Why would someone worship a God like that? What could possibly justify all of the two-faced and deceptive behavior?

But it gets worse when we think about the idea of war.

Okay, so human beings need free will, right? We need to be able to grow, to make choices for ourselves. God lets us make choices and then punishes us if we make bad ones. That’s actually pretty fair. And one can even argue that God gave people a set of precepts to live by… Well, after millennia, He gave several different ones over time, finally clarifying the whole thing by sending His Son… Well, maybe he actually clarified it to some Arab prophet… But, okay, whatever, somewhere there’s a set of rules now.

But God didn’t just make it so we could wage war. He made it so that we wanted to. He made it so that we have aggressive, violent urges. He made it so that we fear each other, and so that we can be whipped up into a frenzy.

Moreover, the Biblical Yahweh proved that it was willing to give people choices then punish them with miracles for making bad ones. Moses warned the Pharaoh over and over again, and the Pharaoh was punished for enslaving the Hebrews. (Of course, Yahweh didn’t stop slavery at any other time in Egypt’s history, but hey).

So in World War II, or Rwanda, or when Americans were killing Native Americans, why didn’t Yahweh send floods and poxes?

Here’s a subtler point, and it goes beyond war. Free will means that one is able to make choices. In a limited universe, free will gives you latitude to decide amongst competing options which are inherently finite. Fine.

What would be the threat to free will if God, or an angel, appeared and warned a person each time they were going to do something morally reprehensible?
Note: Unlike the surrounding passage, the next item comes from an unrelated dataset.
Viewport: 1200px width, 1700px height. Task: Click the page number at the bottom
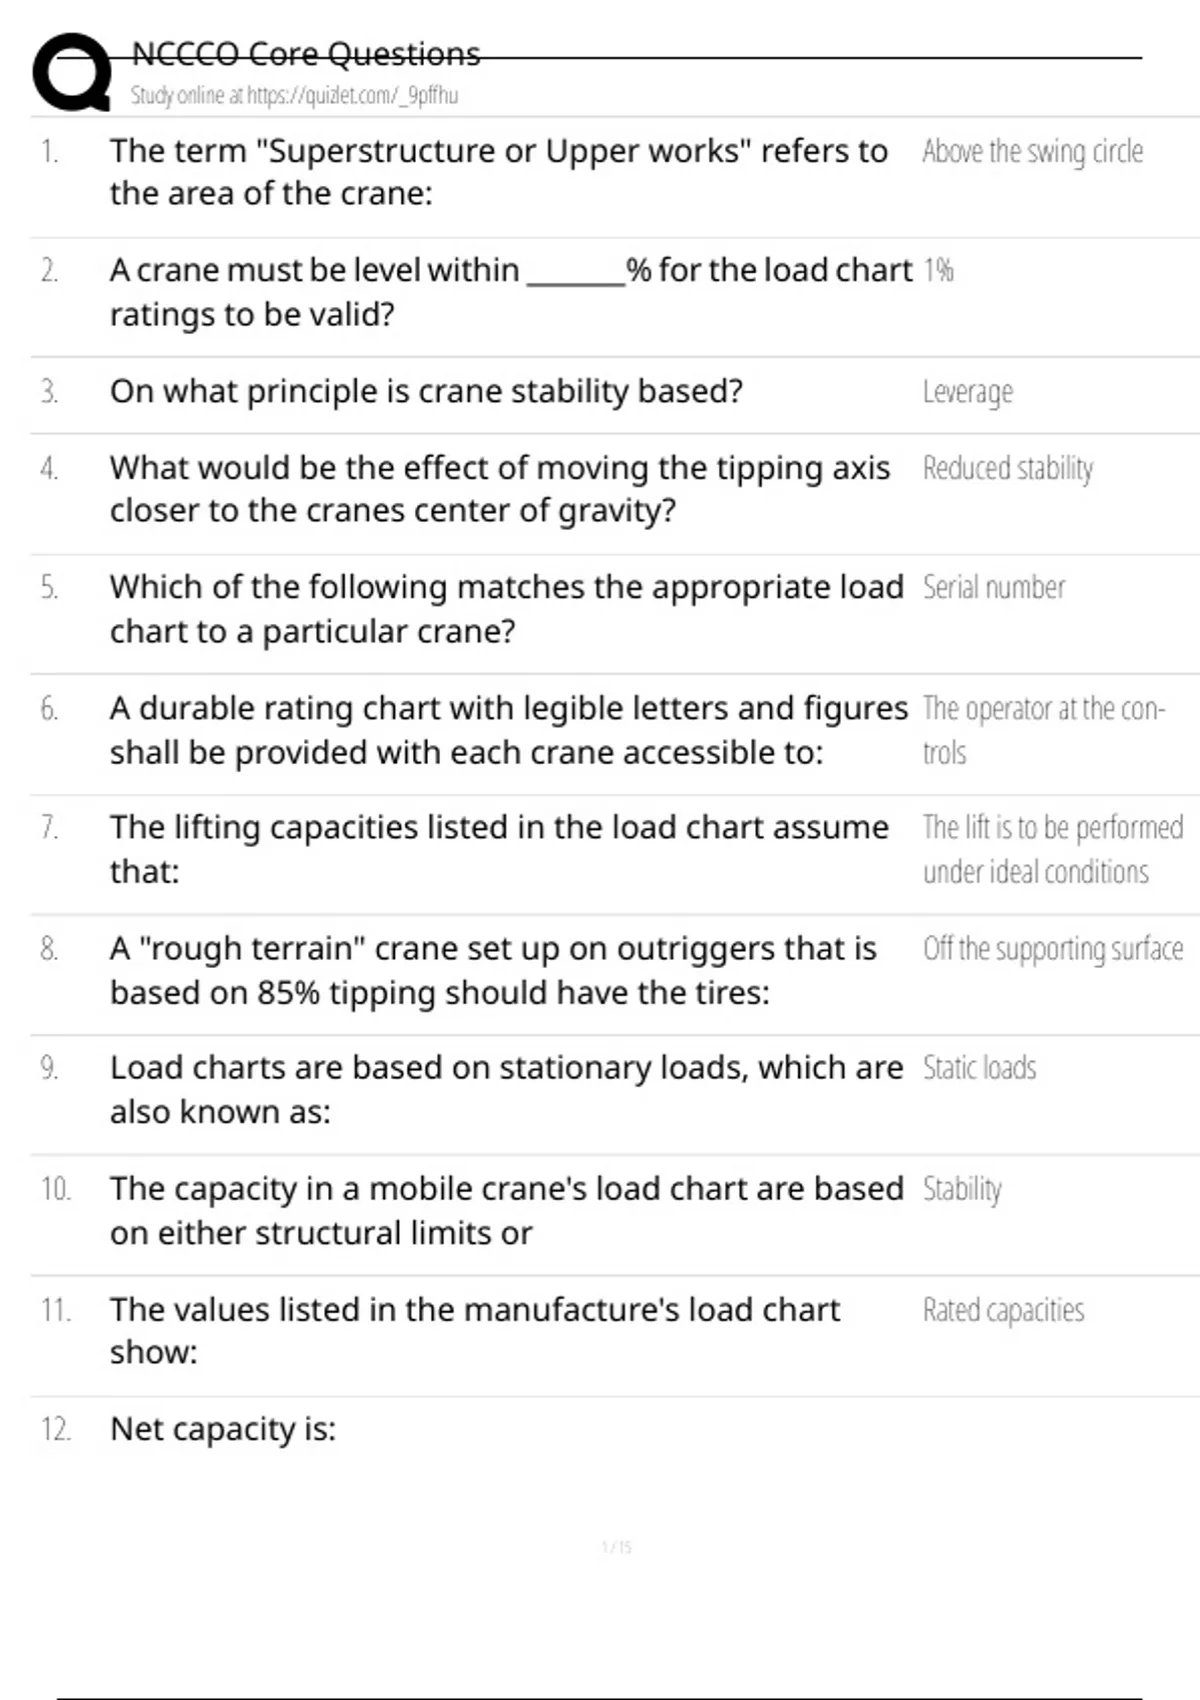(x=616, y=1548)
That wouldn’t threaten free will. It’d be providing every person with the chance of hearing a divine argument for a better and more conscious position. They would still be perfectly capable of proceeding forward.
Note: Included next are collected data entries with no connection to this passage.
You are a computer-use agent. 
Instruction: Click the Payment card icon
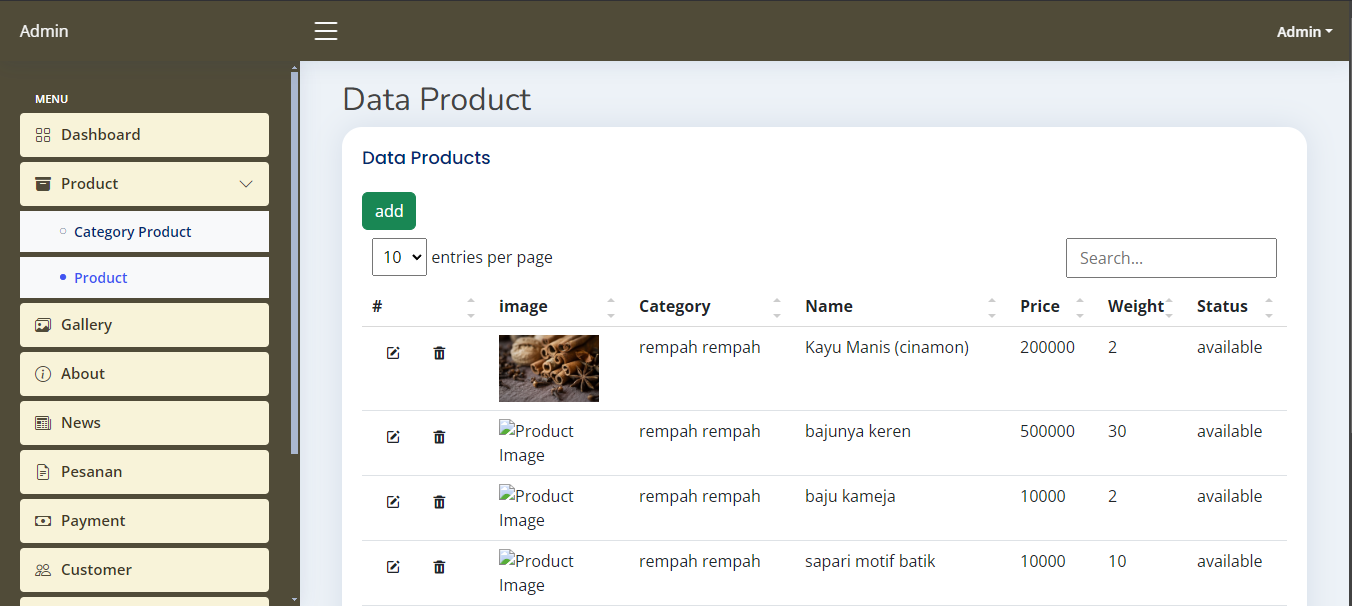pyautogui.click(x=43, y=520)
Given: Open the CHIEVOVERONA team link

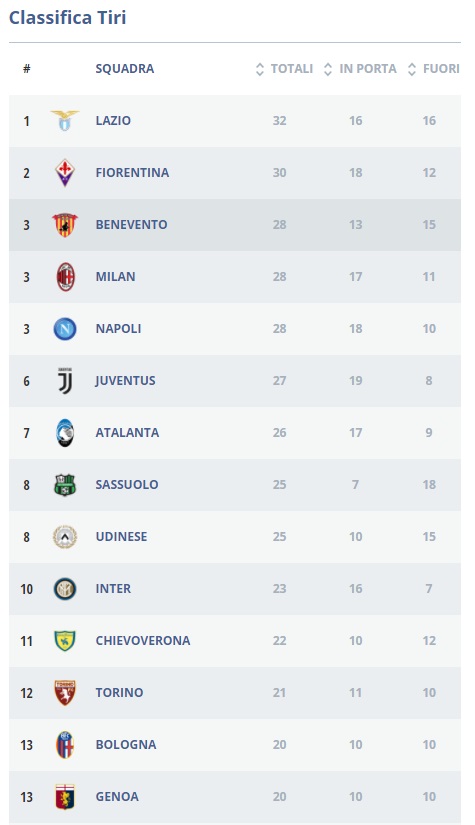Looking at the screenshot, I should tap(143, 641).
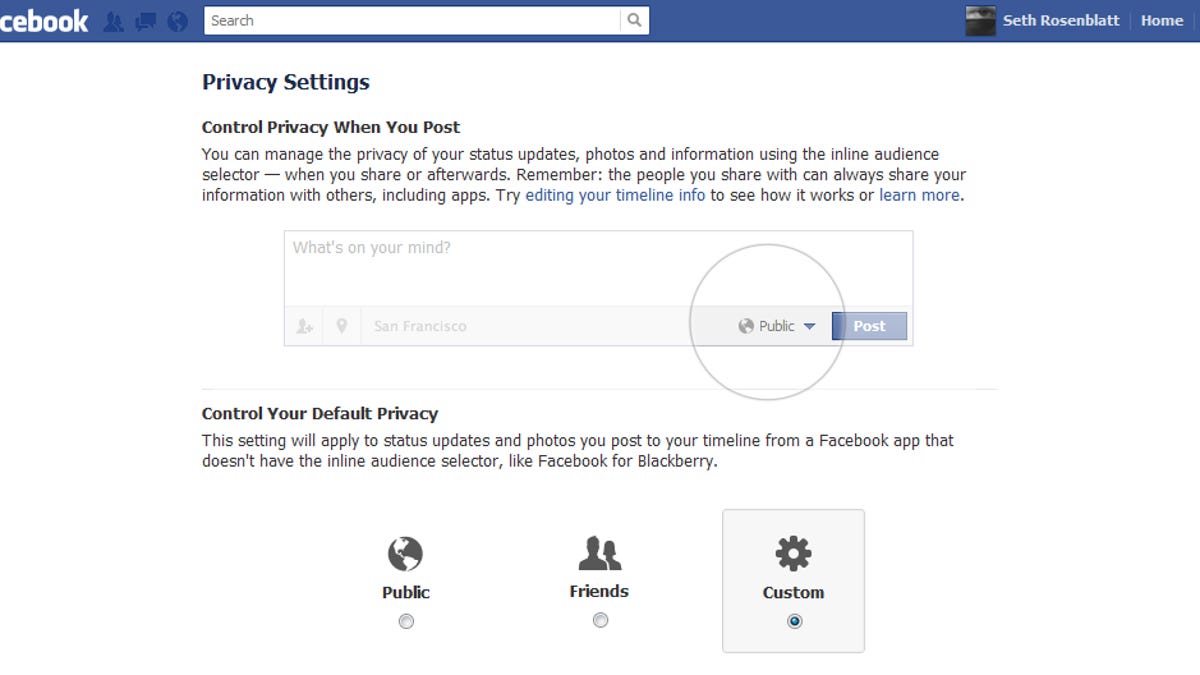This screenshot has width=1200, height=675.
Task: Click the search magnifier button
Action: (x=634, y=20)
See, the idea of Yahweh as limited, as being like other gods in the region with a finite extent to His powers (even if it’s greater than the other gods), which I believe is implicit in the Old Testament, that doesn’t run you into any contradictions. And if you’re a pantheist, you face no problem either. Spinoza and Einstein could accept a God that did not do these things on account of accepting a God that did nothing aside from be everything.

But when you try to take an interventionist God who has proven both willing and able to perform miracles, then graft on the ability to perform those miracles any time and at any place, the “free will” argument no longer cuts it.

Hell, even that whole idea, “Worship me or be sent to hell”, sort of loses steam after millennia where there haven’t been whole nations stricken with the death of the first born child or unexplained bolts of lightning. Surely it wouldn’t hurt the whole faith idea to have God show up on occasion in some unambiguous way, aside from the Bible. After all, in Revelations we see that even as divine punishment rains down that the wicked still scorn God!

Now, the idea that there’s some plan that this is all building to, some better world that could exist as a result of all of this sacrifice and God is with all of the heavy-heartedness in the world waiting (in a timeless sense) for that drama to work itself out for the happy ending is sort of a response to these limitations. Sort of. (But an omnipotent God should be able to create any universe, and Leibniz’s ideas don’t work here because It would be able to create universes we can’t imagine or think of as consistent, and could even full well create an inconsistent universe and keep adjusting it as needed).

See, that’s why I think that the Jehovah’s Witnesses had such facile answers to the idea of war’s ending. To really think about anything but the endgame would sort of ruin the whole enterprise.

Again, my goal is not to bully or pick on Christians or Muslims or anyone else. My hope is for us to think really deeply about tragedies, and always think that our free will means we can do something about it.

Waiting for divine justice has kept us from making the genuine article on our own.